Snow guards are considered a life/safety product, and therefore should have the service life and durability equivalent to the roof itself.
Because metal roofs have exhibited service lives of more than 60 years in documented field studies by the Metal Construction Association (MCA), this requirement should rule out the use of plastics (polycarbonates) as they do not measure up to such a service life in outdoor exposure.
In order to color match the roof material, it is recommended that the type of paint or powder coating is equivalent to the roof material in terms of fade and chalk characteristics. Lesser quality paint finishes on the snow guards will fade more rapidly than the roof, producing a very unsightly mismatch within a few years.
Snow guards should always be placed at the lower half of the roof plane. And, depending on the system, snow guards can be placed in a single line, or in multiple rows.
Generally speaking, if installing one row and using a continuous rail-type system, your snow retention would be installed approximately 1 to 2 feet from the eave. Current code suggests 18″ inside the building envelope (ex. If your overhang is 1′ then the first row of snow guard should be at approximately 2.5′ from the eave) as this is most likely where heat will escape due to poor insulation, causing ice damming and snow build up. The majority of the snow load is carried on the bottom half of the roof due to heat loss, wind, sun exposure and gravity.
Exact placement of snow guards is a mixture of art and science. In general, snow accumulates on a roof with greater concentration near the eaves and valleys due to wind scouring. All snow guard devices rely upon the compressive strength of a bank of snow to resist its downward migration. The compressive strength of snow increases as it compacts from its own weight, increasing its density. This results with the greatest compressive strength of the snow bank at its base (adjacent to the roof surface) and at its downslope (eave) end. For this reason, the snow bank’s downslope extremity is the best place to interface with snow guards.
Additionally, slope is a critical component in the engineering/design of snow retention because steep slopes combined with long panel lengths are two of the factors that help determine if multiple rows of snow retention are needed.
When installing snow guards, always refer to the manufacturer’s instructions. Since snow guards are expected to last the entire service life of the roof, we recommend always using mechanically attached snow guards, never glued. Relying on caulk/adhesive for attachment is not the preferred method, whereas using a mechanically fastened clamp/rail combo is the stronger alternative.
The method of attachment of snow guards should be consistent with the roof type. Therefore, a face-fastened roof should use a face-fastened snow guard attachment with butyl copolymer sealants and fasteners of no less quality than those used for the roof itself. And, a standing seam roof should use clamp-to-seam attachments that are metallurgically compatible with the roof material.
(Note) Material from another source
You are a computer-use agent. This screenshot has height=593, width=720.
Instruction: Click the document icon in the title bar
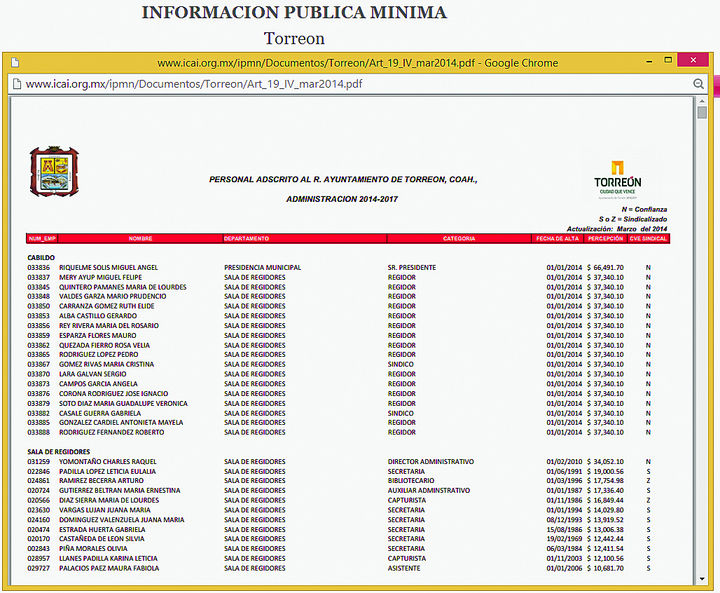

For through-fastened roofs, sealants should be at least equal in performance to those used in the roof itself. In most cases, this means using high-quality butyl copolymer tapes and part designs that protect the sealant from UV exposure and over-compression – such as dome style fasteners. Similarly, fasteners should also last the life of the roof. Exposed fastener heads should be AlZn alloy or 300 series stainless steel, and washers should be black EPDM.
According to the MCA technical bulletin, sealants and washers can be used to protect the sealing material from direct exposure to sunlight. When choosing washers or sealants for waterproofing, use ones with the same chemistry as the washers and sealants present in the roof system to ensure a similar expected service life. Preferred sealants are isobutylene/isoprene (butyl) polymers or materials with similar of greater service life, while ethylene propylene diene monomer (EPDM) or similar materials are the preferred washer chemistry, using carbon black UV stabilizers.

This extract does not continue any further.